Scrutin maîtrisé, victoire écrasante du RDPC et suspense inédit chez les chefs traditionnels
Les élections régionales organisées hier au Cameroun se sont déroulées dans un climat apaisé, marqué par une forte mobilisation des électeurs et une organisation saluée par l’ensemble des acteurs. En Sanaga Maritime, la journée électorale a confirmé à la fois la solidité des dispositifs mis en place par Élections Cameroun (Elecam) et l’intérêt croissant pour ce second scrutin du genre, trois ans après la première mandature des conseils régionaux.
Une logistique électorale maîtrisée
Dès 8 heures, les quatre bureaux de vote aménagés au Lycée Bilingue d’Édéa ont ouvert simultanément, accueillant un flux continu d’électeurs dûment encadrés par les forces de maintien de l’ordre. Circulation fluide, orientation précise, prise en charge rigoureuse : rien n’a été laissé au hasard. Elecam Sanaga Maritime, épaulé par les autorités administratives – préfectorales et communales –, a assuré un déroulement sans accroc du processus, renforçant la crédibilité d’un scrutin organisé dans un contexte politique encore sensible, à la suite de la présidentielle récemment contestée par certaines formations politiques.
Avec 93,1 % de participation (555 votants sur 596 inscrits), la circonscription affiche l’un des taux les plus élevés du pays. Un indicateur de la mobilisation des élus locaux, mais aussi de la responsabilité qui leur incombe au moment où l’État mise sur la régulation territoriale pour dynamiser la décentralisation.
RDPC : une victoire sans appel dans le collège des délégués départementaux
Dans la catégorie des délégués du département, où le RDPC était seul en compétition, le verdict des urnes confirme la maîtrise politique du parti présidentiel en Sanaga Maritime. Sur 255 inscrits, 248 ont voté. Résultat : 240 voix pour le RDPC, aucun rival et seulement 8 bulletins nuls.

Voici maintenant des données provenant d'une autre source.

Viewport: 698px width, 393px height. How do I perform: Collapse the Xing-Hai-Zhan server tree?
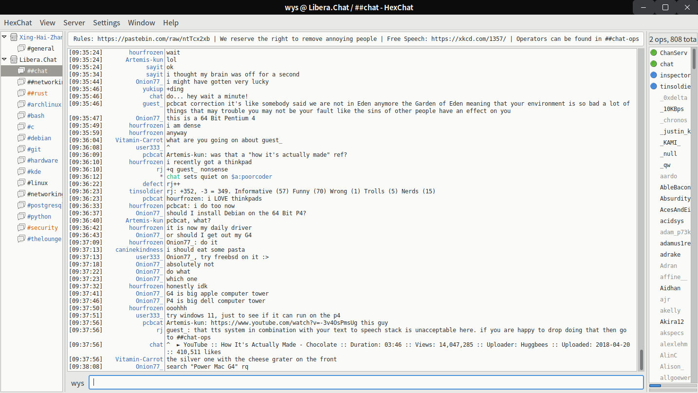[4, 37]
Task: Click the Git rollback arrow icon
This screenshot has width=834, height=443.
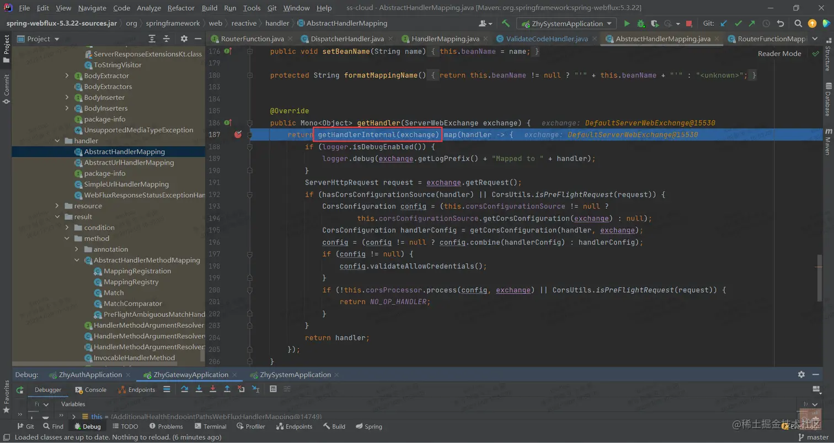Action: pos(780,24)
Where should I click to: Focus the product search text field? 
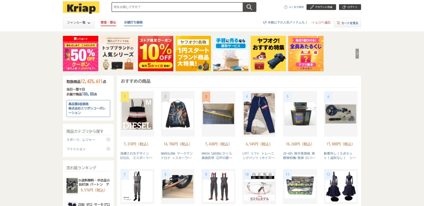point(177,7)
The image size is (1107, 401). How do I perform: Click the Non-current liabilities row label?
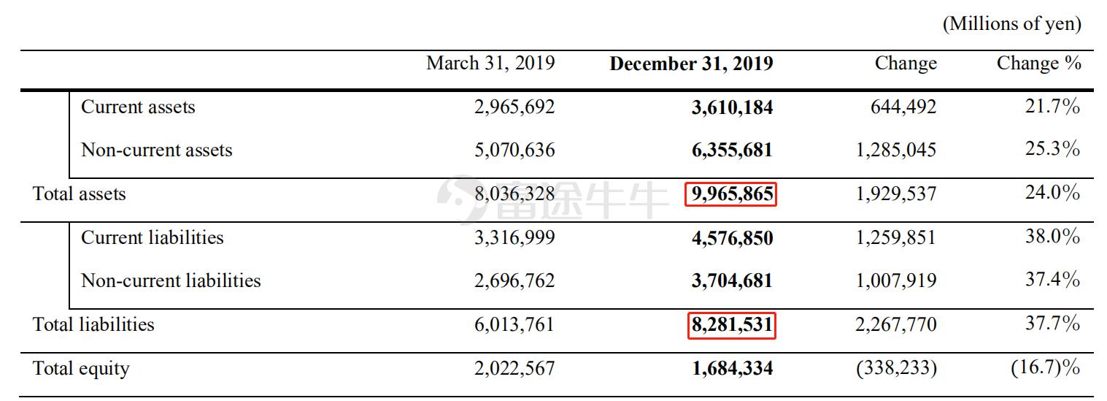pos(171,281)
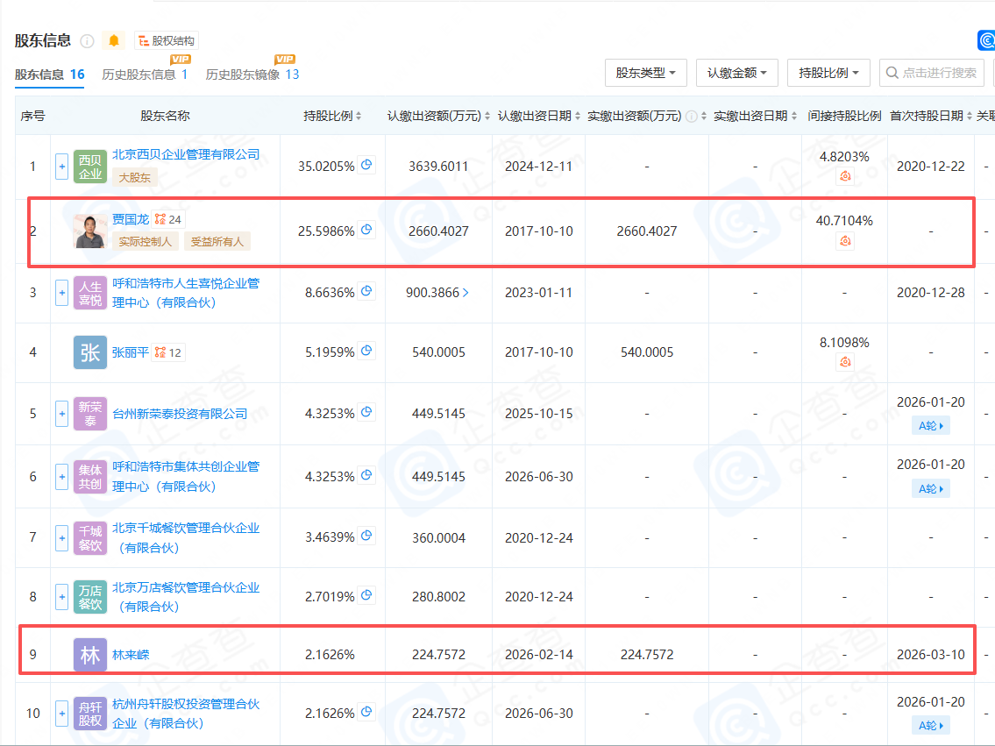Screen dimensions: 995x746
Task: Click 贾国龙 avatar photo thumbnail
Action: [x=90, y=231]
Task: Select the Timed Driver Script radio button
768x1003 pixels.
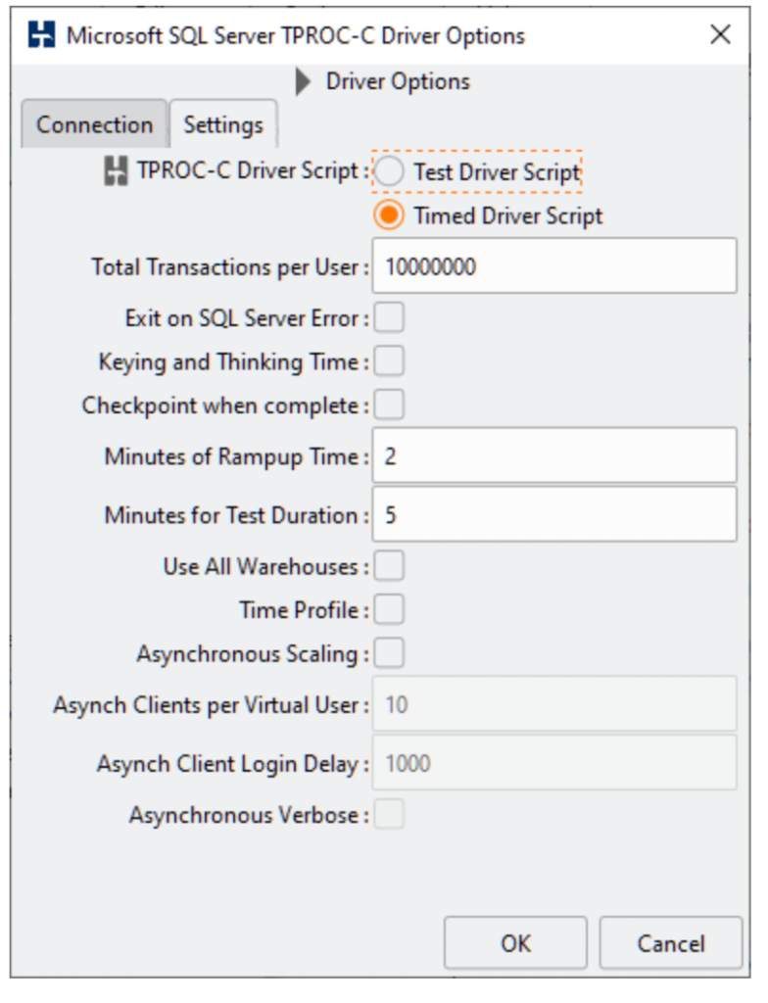Action: click(390, 215)
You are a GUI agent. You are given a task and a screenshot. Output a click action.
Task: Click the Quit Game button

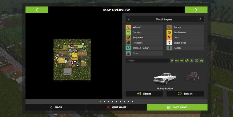click(117, 107)
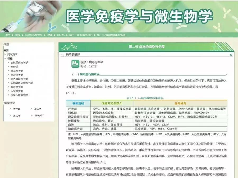Click the arrow icon before 怎么学

[31, 109]
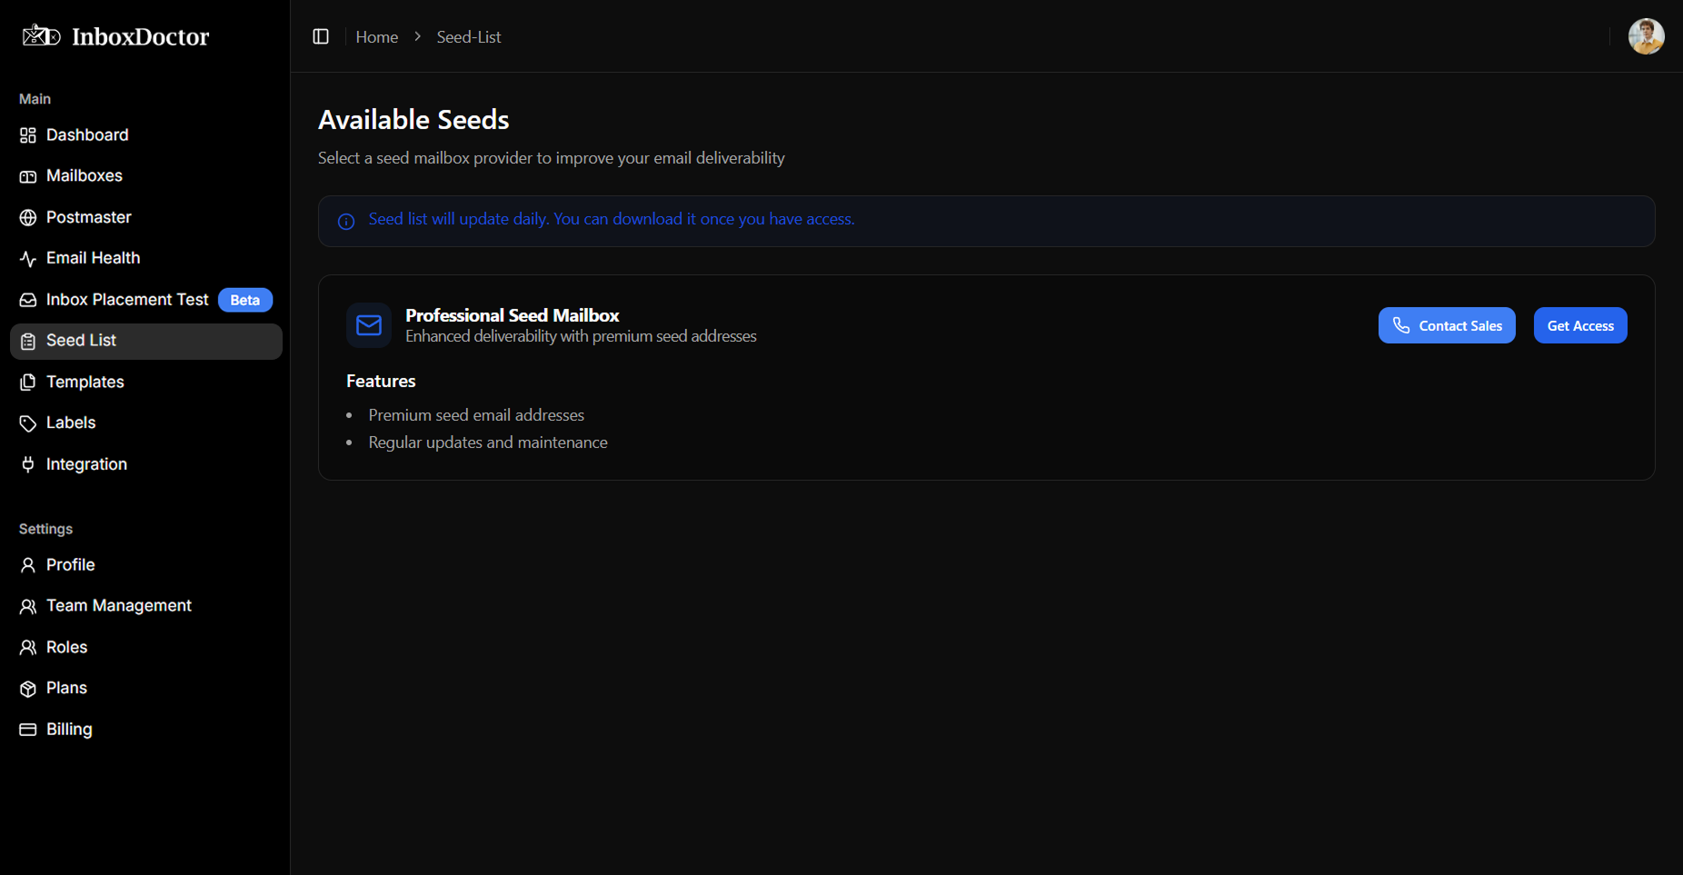Click the Plans box icon

[28, 689]
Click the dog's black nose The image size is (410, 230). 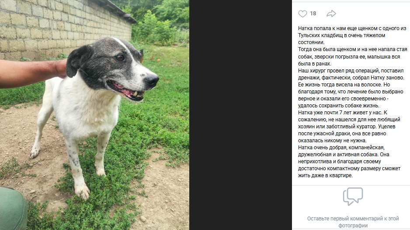pyautogui.click(x=153, y=80)
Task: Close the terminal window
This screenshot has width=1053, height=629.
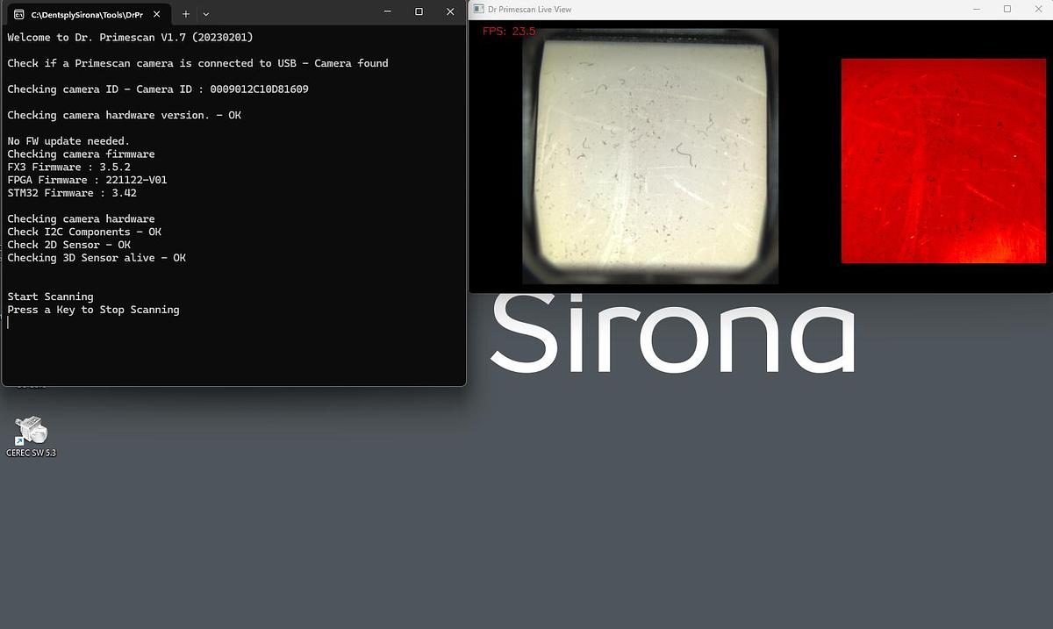Action: coord(450,11)
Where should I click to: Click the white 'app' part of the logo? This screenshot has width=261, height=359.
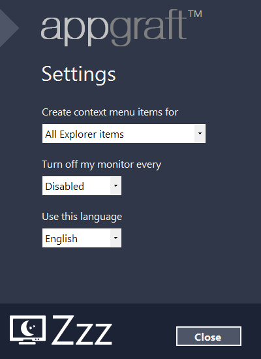pos(75,31)
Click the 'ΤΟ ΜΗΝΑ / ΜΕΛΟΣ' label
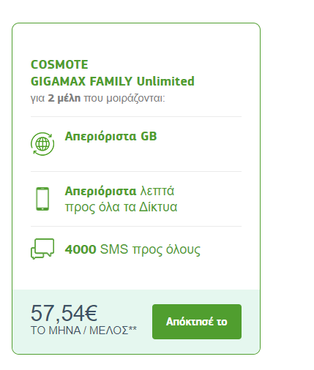 80,331
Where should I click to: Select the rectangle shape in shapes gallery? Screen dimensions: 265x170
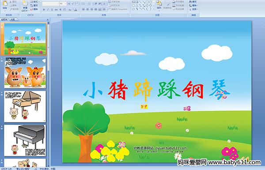coord(148,2)
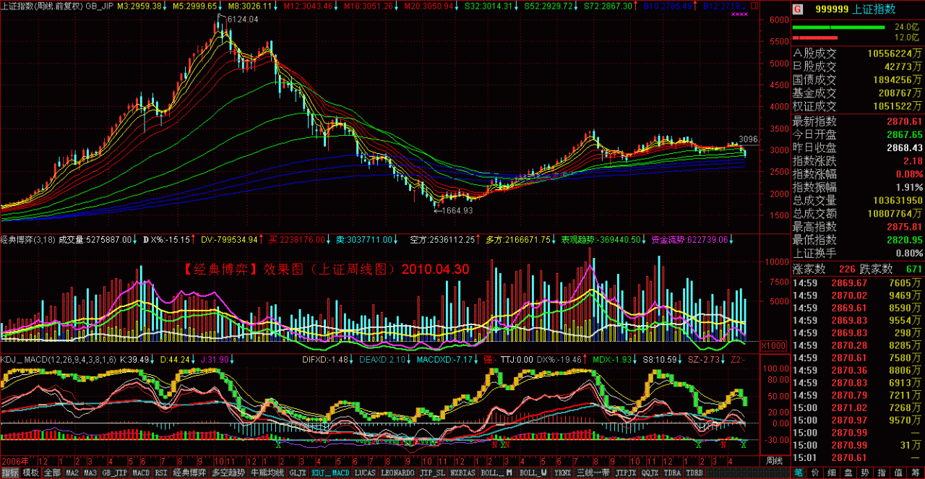The width and height of the screenshot is (925, 479).
Task: Click the red G icon beside 999999
Action: pyautogui.click(x=798, y=9)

Une victoire sans équivoque, qui conforte l’hégémonie locale du parti au moment où s’annoncent, dans trois mois, des élections législatives et municipales particulièrement stratégiques. Pour le RDPC, cette démonstration de force constitue un signal politique fort dans un paysage où les oppositions tentent, tant bien que mal, de capitaliser sur les débats post-présidentielle.

(Electeurs et observateurs en attente de dépouillement)
Suspense et parfaite égalité chez les représentants du commandement traditionnel
Le véritable enjeu – et la surprise du scrutin – est venu du collège du commandement traditionnel. Deux listes étaient en compétition :
- Celle conduite par Sa Majesté Biten André,
- Et celle conduite par Sa Majesté Mbei Emmanuel.
Répartis dans deux bureaux de vote, les 341 électeurs inscrits ont réservé un scénario inattendu.
Au bureau A1, la liste Mbei arrive légèrement en tête avec 78 voix, contre 73 à la liste Biten, pour 5 bulletins nuls.
Mais au bureau B1, la tendance s’inverse : 74 voix pour la liste Biten, contre 69 pour celle de Mbei, avec 9 bulletins nuls. Au final, égalité parfaite : 147 voix partout, et un total de 14 bulletins nuls.
Jamais, depuis l’instauration des régionales, un tel équilibre n’avait été observé dans le commandement traditionnel en Sanaga Maritime. Ce résultat crée un suspens institutionnel et soulève des interrogations sur les arbitrages à venir – un enjeu d’autant plus sensible que les chefs traditionnels jouent un rôle déterminant dans la gestion territoriale, la cohésion sociale et les dynamiques de légitimité locale.
Un scrutin qui prépare les échéances de 2026
Cette élection régionale intervient à un moment charnière. D’une part, le pays sort d’une présidentielle dont les résultats font encore débat dans certains cercles politiques.
D’autre part, le Cameroun s’achemine vers les élections municipales et législatives dans trois mois, scrutées de près par les acteurs nationaux et internationaux.
Dans ce contexte, la Sanaga Maritime offre une image contrastée mais riche en enseignements :
- Une administration électorale performante,
- Une sécurité assurée sans militarisation excessive,
- Une majorité présidentielle consolidée dans les collèges politiques,
- Mais un espace traditionnel en recomposition, où les équilibres entre chefferies s’avèrent plus mouvants que prévu.
Les régionales 2025 auront ainsi servi de test grandeur nature pour les prochaines batailles électorales, tout en rappelant l’importance de la décentralisation dans la structuration du débat public camerounais.